El cuadro del alemán, pintado en 1809, llama la atención por sus trazos, el manejo de la luz, el colorido de la obra y la oscuridad en medio del crepúsculo. Expertos han analizado la pintura y, para ellos, esta simboliza la era precristiana reflejada en los árboles y la era cristiana manifestada en las ruinas de la construcción. Los individuos, representados en el lienzo, se desplazan demostrando el paso hacia la vida eterna.
Dicen que la sangre tira. Que muchas veces, aunque queramos cambiar el destino este nos persigue y nos atrapa. Me pasa lo mismo, lo quiera o no, la vida o el azar me arrastran hacia mis ancestros. Mi abuela materna, Ketty, nació en Alemania en 1905. Llegó muy joven a Chile. Sin embargo, sus costumbres y tradiciones germanas han sido muy fuertes para todos, a pesar de que mis tíos y mi madre crecieron en Chile. Este mestizaje chileno-alemán me ha perseguido toda la vida. Quizás por eso, hojeando un libro de arte, llegué sin querer a la obra “Abadía en el bosque de los robles”, desconociendo que se trataba de un cuadro del alemán Casper Friedrich (1774 – 1840). De inmediato, me llamaron su atención sus trazos, el singular manejo de la luz, el colorido de la obra, la oscuridad en medio del crepúsculo. A mi abuela seguramente le habría gustado mucho, de hecho, recuerdo que en su casa vi un par de imágenes parecidas. Lo cierto es que “Abadía en el bosque de los robles” también llamada “Abadía en el robredal” es una obra que Friedrich pintó en 1809. Fue uno de sus primeros cuadros y en él retrata las ruinas de una abadía gótica rodeada por árboles. Un crucifijo marca la entrada del lugar y un grupo de personas, probablemente monjes, avanza hacia una sepultura. Expertos han analizado la obra y, para ellos, esta simboliza la era precristiana reflejada en los árboles y la era cristiana manifestada en las ruinas de la construcción. Los individuos se desplazan y demuestran el paso hacia la vida eterna. El cielo está iluminado por el crepúsculo y en uno de los contornos del cuadro se descubre una luna pequeña, apenas visible, mientras la Tierra se manifiesta oscura y desolada.
Muchas veces me he sorprendido tomando fotos a la hora del crepúsculo con el celular, una cámara lomo o una réflex. Para mí ese es uno de los mejores momentos del día para obtener imágenes, donde los efectos de luces aparecen espectaculares, marcando la separación de dos mundos: el luminoso y el oscuro. Esta división se ve clarísima en la novela “Demian” (1919), del alemán nacionalizado suizo Herman Hesse. En ella se observa el preciso instante en que los caminos de los protagonistas se separan y vuelven a encontrarse; el arrebol de la vida, la demostración de que algo termina, pero que también vuelve a empezar. Casper Friedrich conocía y manejaba esta dinámica en sus lienzos integrados por pocos personajes, tal como lo demostró en obras como “Arcoiris en un paisaje de montaña” (1809 – 1810) o “Monje a la orilla del mar” (1808 – 1810), por mencionar algunos.
En la obra de Friedrich domina un espíritu netamente romántico con tintes simbolistas, donde abundan los espacios fríos, los atardeceres, las noches, los paisajes montañosos y agrestes. Cuando incluye humanidad en sus cuadros, esta algunas veces emerge en elementos religiosos como iglesias y cruces. Las personas en las obras de Friedrich aparecen de espaldas, a veces en tamaños mínimos, escondiendo sus rostros, incluso el propio pintor sale retratado en algunas de sus pinturas. Las introduce al medio del lienzo, pero el verdadero interés se desvía hacia el paisaje que ilumina, manda, distingue y abraza a los individuos en medio de la naturaleza.

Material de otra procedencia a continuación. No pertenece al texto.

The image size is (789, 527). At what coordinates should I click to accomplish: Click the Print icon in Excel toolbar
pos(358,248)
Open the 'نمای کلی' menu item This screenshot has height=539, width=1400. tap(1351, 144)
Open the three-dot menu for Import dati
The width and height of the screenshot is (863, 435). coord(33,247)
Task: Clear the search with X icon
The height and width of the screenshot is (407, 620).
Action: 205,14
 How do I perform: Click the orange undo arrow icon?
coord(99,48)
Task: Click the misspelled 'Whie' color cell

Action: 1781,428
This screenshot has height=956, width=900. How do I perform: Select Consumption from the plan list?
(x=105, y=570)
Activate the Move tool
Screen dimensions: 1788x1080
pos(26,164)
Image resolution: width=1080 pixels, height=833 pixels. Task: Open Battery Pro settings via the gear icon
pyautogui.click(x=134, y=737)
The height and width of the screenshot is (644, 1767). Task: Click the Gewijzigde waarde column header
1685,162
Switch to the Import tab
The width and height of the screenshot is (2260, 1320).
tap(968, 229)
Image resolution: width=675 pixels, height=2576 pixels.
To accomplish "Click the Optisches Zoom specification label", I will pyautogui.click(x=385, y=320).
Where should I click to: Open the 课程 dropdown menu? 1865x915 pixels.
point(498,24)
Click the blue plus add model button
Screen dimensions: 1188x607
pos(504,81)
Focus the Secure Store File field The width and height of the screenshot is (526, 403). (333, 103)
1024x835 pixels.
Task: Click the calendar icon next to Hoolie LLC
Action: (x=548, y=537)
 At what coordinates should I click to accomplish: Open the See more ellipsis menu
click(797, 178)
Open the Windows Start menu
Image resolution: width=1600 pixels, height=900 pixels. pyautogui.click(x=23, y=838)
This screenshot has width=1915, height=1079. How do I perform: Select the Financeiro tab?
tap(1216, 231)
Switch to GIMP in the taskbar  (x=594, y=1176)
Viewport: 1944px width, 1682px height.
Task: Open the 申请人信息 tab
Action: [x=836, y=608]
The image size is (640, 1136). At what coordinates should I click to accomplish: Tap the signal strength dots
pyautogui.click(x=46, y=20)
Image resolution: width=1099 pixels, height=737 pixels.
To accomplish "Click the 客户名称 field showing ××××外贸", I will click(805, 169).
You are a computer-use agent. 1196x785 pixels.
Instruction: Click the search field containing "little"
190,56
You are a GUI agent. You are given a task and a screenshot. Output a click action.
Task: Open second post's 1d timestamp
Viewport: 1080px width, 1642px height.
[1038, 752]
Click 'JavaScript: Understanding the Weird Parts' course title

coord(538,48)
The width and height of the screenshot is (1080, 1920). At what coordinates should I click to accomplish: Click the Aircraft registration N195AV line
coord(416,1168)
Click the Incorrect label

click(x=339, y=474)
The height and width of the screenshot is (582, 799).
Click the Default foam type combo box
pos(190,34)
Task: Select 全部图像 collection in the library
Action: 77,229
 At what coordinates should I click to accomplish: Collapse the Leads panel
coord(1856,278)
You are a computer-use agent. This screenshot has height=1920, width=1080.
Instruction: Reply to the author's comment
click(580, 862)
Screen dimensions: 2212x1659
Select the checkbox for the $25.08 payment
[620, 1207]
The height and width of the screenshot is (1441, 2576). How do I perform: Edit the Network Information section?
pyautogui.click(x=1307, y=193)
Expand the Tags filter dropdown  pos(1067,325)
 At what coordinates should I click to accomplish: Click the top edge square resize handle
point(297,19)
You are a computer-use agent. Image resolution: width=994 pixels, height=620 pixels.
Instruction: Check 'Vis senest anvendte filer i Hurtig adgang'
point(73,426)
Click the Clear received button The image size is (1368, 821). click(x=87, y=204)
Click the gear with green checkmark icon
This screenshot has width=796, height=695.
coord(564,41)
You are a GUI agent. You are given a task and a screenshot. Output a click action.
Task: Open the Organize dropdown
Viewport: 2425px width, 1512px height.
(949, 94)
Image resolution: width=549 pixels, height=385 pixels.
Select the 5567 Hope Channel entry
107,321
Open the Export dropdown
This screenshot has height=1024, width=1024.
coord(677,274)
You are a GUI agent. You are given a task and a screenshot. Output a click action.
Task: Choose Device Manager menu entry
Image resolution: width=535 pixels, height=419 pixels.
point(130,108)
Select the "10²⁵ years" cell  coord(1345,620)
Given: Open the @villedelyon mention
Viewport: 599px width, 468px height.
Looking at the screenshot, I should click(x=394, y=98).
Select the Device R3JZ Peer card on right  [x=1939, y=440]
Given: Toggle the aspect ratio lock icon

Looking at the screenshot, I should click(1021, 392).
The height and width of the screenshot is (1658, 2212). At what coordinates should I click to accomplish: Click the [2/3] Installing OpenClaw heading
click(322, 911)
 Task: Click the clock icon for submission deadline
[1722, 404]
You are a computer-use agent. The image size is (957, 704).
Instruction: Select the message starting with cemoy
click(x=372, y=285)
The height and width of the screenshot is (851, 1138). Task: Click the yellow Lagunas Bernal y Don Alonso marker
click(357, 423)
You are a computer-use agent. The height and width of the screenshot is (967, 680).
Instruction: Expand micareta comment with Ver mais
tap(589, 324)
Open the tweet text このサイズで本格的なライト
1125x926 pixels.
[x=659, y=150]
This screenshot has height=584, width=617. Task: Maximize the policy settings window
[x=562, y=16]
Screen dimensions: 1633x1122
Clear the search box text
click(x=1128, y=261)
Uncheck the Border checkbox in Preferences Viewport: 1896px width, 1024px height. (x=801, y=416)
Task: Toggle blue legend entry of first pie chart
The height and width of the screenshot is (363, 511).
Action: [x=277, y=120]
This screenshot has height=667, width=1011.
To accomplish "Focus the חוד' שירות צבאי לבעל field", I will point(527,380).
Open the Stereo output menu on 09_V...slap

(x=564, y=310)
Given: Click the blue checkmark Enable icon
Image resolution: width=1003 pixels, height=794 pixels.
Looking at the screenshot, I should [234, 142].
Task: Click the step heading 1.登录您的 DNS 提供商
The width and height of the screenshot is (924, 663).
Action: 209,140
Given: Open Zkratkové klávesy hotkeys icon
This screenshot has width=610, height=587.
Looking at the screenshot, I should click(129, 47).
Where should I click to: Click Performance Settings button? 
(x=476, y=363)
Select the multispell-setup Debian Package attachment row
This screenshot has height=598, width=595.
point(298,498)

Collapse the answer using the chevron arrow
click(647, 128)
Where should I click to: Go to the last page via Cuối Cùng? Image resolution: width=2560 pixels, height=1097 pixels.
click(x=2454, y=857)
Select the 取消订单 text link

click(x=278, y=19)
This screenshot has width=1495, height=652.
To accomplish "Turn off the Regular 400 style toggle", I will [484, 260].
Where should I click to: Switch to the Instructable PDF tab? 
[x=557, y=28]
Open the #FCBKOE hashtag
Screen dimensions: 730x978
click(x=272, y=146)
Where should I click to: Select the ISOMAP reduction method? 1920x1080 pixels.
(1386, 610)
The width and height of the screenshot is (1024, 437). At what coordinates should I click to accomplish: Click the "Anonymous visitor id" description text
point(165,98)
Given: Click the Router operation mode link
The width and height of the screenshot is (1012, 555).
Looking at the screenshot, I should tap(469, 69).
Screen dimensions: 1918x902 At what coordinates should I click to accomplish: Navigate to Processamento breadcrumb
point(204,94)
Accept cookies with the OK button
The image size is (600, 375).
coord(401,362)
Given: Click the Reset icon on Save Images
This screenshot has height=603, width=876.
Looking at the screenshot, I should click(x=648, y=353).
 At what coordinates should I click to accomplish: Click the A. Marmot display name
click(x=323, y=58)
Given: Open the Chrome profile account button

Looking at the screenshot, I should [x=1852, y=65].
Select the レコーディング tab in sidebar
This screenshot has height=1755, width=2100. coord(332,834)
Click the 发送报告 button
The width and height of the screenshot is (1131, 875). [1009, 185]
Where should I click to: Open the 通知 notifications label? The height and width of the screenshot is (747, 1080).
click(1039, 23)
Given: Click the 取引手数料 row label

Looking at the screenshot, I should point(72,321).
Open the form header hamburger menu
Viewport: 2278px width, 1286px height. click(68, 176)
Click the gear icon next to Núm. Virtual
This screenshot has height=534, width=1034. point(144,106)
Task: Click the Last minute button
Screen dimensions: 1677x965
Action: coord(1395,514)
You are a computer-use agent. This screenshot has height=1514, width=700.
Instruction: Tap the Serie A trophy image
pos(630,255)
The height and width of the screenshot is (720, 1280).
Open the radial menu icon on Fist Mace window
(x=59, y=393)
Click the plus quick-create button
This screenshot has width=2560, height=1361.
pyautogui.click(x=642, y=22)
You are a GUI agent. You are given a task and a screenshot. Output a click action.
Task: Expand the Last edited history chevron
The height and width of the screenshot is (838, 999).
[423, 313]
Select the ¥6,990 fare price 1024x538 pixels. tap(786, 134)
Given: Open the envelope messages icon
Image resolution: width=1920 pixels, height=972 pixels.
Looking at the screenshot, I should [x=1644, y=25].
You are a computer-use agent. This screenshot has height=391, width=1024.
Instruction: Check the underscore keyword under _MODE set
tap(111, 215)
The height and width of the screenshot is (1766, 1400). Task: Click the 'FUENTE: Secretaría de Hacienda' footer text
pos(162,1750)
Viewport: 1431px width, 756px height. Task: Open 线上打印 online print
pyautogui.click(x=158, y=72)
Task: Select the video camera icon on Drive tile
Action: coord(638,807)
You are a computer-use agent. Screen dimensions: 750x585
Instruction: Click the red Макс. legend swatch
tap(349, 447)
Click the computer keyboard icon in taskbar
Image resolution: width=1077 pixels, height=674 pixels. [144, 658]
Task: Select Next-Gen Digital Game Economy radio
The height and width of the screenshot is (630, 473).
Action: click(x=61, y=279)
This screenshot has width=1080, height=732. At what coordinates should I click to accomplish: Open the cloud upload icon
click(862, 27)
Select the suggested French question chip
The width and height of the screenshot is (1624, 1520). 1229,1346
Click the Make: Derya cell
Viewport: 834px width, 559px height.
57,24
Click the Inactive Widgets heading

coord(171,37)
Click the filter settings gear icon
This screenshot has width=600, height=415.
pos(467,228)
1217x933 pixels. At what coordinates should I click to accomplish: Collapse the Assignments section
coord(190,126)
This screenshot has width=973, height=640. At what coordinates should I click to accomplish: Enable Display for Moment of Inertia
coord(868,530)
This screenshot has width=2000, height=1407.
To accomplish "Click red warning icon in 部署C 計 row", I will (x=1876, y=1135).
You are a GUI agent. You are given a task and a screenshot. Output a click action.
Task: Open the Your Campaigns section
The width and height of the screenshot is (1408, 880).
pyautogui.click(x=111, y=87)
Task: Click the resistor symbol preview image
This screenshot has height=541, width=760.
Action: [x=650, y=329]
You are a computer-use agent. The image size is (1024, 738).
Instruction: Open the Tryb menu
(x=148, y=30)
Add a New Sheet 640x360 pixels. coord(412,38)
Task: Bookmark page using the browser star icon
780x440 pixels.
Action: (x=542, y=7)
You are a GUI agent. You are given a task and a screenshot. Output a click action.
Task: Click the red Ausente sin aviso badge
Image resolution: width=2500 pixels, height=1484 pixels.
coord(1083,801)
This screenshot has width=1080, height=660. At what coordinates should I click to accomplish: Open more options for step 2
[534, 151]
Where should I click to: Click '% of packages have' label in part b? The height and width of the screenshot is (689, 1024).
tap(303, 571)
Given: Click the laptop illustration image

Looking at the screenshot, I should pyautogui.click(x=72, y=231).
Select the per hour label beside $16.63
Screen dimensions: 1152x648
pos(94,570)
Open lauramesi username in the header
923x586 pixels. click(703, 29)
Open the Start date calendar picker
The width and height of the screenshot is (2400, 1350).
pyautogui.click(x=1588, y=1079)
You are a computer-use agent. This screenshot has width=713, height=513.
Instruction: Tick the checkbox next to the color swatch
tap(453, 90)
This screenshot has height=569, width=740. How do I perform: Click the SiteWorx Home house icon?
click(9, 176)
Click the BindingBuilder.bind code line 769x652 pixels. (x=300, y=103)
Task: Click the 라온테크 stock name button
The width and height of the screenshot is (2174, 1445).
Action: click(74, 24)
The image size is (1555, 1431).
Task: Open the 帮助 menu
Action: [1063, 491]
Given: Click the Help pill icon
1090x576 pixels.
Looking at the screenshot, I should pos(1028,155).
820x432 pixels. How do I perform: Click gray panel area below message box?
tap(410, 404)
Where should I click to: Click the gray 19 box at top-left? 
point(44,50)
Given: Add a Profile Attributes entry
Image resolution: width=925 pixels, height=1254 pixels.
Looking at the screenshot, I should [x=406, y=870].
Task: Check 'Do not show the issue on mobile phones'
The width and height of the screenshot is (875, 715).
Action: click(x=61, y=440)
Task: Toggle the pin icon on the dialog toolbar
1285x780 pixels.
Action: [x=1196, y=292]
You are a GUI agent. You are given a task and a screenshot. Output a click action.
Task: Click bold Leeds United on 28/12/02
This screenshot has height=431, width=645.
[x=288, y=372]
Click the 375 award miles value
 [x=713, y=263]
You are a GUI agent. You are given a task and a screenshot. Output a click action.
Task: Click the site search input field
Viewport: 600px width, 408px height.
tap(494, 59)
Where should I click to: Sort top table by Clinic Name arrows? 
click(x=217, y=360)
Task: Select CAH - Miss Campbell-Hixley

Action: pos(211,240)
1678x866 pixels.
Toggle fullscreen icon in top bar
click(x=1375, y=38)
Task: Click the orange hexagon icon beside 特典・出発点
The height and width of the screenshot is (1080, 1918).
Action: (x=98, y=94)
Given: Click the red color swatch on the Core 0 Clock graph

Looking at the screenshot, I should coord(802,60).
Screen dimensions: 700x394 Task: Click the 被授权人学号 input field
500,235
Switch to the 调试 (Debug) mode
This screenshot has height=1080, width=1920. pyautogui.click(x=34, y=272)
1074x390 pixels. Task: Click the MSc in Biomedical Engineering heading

Pienso que mi abuela Ketty podría estar perfectamente en los cuadros de Friedrich. No la veo escondida junto a los monjes en “Abadía en el bosque de robles”, pero si podría estar oculta en medio de la luz crepuscular como parte de una incandescente energía. Dicen que la pintura eterniza los momentos y hace plausible el viaje hacia la inmensidad. Por eso la veo a ella viviendo en la pintura de Friedrich de manera plena, en medio de la naturaleza que tanto adoraba en momentos claves e instantes eternos. En medio de la inexorable unión entre la vida y la muerte. Esta última se llevó a mi abuela cuando tenía 106 años, hace un tiempo atrás. Todos los que la conocimos la recordamos gratamente como si todavía estuviera presente. A mí me acompaña siempre.